▶ Work to be completed
Reproduce the following records line for line, changing nothing.

▶ Material to process
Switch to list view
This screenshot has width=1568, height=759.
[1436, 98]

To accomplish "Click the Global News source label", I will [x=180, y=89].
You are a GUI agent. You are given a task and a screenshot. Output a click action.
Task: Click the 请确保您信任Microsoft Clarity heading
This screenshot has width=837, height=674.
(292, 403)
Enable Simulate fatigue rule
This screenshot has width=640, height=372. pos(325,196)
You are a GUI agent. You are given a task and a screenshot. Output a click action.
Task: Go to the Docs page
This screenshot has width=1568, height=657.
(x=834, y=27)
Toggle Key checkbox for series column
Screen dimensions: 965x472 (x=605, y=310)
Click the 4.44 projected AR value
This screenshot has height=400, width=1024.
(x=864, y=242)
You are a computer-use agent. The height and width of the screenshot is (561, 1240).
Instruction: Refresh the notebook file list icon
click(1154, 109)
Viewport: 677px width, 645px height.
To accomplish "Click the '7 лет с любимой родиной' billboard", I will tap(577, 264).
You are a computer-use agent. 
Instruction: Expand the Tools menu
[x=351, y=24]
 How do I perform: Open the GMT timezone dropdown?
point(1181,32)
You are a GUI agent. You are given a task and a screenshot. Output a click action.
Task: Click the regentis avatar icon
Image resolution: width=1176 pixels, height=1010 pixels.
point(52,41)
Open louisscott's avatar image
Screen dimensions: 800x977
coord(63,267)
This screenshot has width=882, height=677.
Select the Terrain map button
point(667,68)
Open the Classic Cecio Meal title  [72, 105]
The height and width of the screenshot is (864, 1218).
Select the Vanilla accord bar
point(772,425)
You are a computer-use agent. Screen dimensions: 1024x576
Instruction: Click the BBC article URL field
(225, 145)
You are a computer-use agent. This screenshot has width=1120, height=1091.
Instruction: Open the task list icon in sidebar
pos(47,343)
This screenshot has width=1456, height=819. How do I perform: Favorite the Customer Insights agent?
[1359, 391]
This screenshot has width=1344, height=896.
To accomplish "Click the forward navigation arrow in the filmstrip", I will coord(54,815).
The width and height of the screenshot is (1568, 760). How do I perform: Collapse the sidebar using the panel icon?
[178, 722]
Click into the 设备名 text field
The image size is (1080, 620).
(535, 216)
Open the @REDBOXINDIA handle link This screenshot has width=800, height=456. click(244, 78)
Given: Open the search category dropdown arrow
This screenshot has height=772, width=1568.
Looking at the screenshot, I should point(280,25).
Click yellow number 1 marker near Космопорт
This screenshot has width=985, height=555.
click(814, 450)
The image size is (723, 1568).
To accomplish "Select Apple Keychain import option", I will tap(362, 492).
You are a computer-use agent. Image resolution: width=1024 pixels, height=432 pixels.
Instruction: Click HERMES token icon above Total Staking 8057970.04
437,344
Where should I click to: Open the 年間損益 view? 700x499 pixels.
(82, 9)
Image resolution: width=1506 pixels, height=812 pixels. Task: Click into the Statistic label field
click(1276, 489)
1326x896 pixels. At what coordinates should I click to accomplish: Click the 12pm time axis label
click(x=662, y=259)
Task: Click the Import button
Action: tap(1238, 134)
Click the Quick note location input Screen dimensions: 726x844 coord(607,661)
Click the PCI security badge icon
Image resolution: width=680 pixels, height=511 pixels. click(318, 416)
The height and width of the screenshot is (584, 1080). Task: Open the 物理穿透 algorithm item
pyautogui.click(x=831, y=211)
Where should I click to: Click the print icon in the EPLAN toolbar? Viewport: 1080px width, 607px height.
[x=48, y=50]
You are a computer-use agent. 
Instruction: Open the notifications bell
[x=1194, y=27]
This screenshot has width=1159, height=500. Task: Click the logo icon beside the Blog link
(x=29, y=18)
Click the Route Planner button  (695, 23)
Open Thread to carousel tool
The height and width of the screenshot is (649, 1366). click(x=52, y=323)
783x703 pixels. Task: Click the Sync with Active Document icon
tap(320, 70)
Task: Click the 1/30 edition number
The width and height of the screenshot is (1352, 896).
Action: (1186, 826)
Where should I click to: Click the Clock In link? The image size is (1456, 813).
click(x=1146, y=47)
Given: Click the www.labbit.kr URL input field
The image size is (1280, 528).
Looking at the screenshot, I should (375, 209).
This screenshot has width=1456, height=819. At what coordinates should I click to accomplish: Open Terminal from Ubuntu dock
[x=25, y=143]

▶ Response to the task
Switch to list view
This screenshot has width=1568, height=759.
[1436, 98]

To accomplish "Click the Global News source label", I will [x=180, y=89].
You are a GUI agent. You are given a task and a screenshot. Output a click action.
Task: Click the 请确保您信任Microsoft Clarity heading
This screenshot has width=837, height=674.
(292, 403)
Enable Simulate fatigue rule
This screenshot has width=640, height=372. pos(325,196)
You are a GUI agent. You are given a task and a screenshot. Output a click action.
Task: Go to the Docs page
This screenshot has width=1568, height=657.
(x=834, y=27)
Toggle Key checkbox for series column
Screen dimensions: 965x472 (x=605, y=310)
Click the 4.44 projected AR value
This screenshot has height=400, width=1024.
(x=864, y=242)
You are a computer-use agent. The height and width of the screenshot is (561, 1240).
Instruction: Refresh the notebook file list icon
click(1154, 109)
Viewport: 677px width, 645px height.
To accomplish "Click the '7 лет с любимой родиной' billboard", I will tap(577, 264).
You are a computer-use agent. 
Instruction: Expand the Tools menu
[x=351, y=24]
 How do I perform: Open the GMT timezone dropdown?
point(1181,32)
You are a GUI agent. You are given a task and a screenshot. Output a click action.
Task: Click the regentis avatar icon
Image resolution: width=1176 pixels, height=1010 pixels.
point(52,41)
Open louisscott's avatar image
Screen dimensions: 800x977
coord(63,267)
This screenshot has width=882, height=677.
Select the Terrain map button
point(667,68)
Open the Classic Cecio Meal title  [72, 105]
The height and width of the screenshot is (864, 1218).
Select the Vanilla accord bar
point(772,425)
You are a computer-use agent. Screen dimensions: 1024x576
Instruction: Click the BBC article URL field
(225, 145)
You are a computer-use agent. This screenshot has width=1120, height=1091.
Instruction: Open the task list icon in sidebar
pos(47,343)
This screenshot has width=1456, height=819. How do I perform: Favorite the Customer Insights agent?
[1359, 391]
This screenshot has width=1344, height=896.
To accomplish "Click the forward navigation arrow in the filmstrip", I will coord(54,815).
The width and height of the screenshot is (1568, 760). How do I perform: Collapse the sidebar using the panel icon?
[178, 722]
Click into the 设备名 text field
The image size is (1080, 620).
(535, 216)
Open the @REDBOXINDIA handle link This screenshot has width=800, height=456. click(244, 78)
Given: Open the search category dropdown arrow
This screenshot has height=772, width=1568.
Looking at the screenshot, I should point(280,25).
Click yellow number 1 marker near Космопорт
This screenshot has width=985, height=555.
click(814, 450)
The image size is (723, 1568).
To accomplish "Select Apple Keychain import option", I will tap(362, 492).
You are a computer-use agent. Image resolution: width=1024 pixels, height=432 pixels.
Instruction: Click HERMES token icon above Total Staking 8057970.04
437,344
Where should I click to: Open the 年間損益 view? 700x499 pixels.
(82, 9)
Image resolution: width=1506 pixels, height=812 pixels. Task: Click into the Statistic label field
click(1276, 489)
1326x896 pixels. At what coordinates should I click to accomplish: Click the 12pm time axis label
click(x=662, y=259)
Task: Click the Import button
Action: tap(1238, 134)
Click the Quick note location input Screen dimensions: 726x844 coord(607,661)
Click the PCI security badge icon
Image resolution: width=680 pixels, height=511 pixels. click(318, 416)
The height and width of the screenshot is (584, 1080). Task: Open the 物理穿透 algorithm item
pyautogui.click(x=831, y=211)
Where should I click to: Click the print icon in the EPLAN toolbar? Viewport: 1080px width, 607px height.
[x=48, y=50]
You are a computer-use agent. 
Instruction: Open the notifications bell
[x=1194, y=27]
This screenshot has width=1159, height=500. Task: Click the logo icon beside the Blog link
(x=29, y=18)
Click the Route Planner button  (695, 23)
Open Thread to carousel tool
The height and width of the screenshot is (649, 1366). click(x=52, y=323)
783x703 pixels. Task: Click the Sync with Active Document icon
tap(320, 70)
Task: Click the 1/30 edition number
The width and height of the screenshot is (1352, 896).
Action: (1186, 826)
Where should I click to: Click the Clock In link? The image size is (1456, 813).
click(x=1146, y=47)
Given: Click the www.labbit.kr URL input field
The image size is (1280, 528).
Looking at the screenshot, I should (375, 209).
This screenshot has width=1456, height=819. At what coordinates should I click to accomplish: Open Terminal from Ubuntu dock
[x=25, y=143]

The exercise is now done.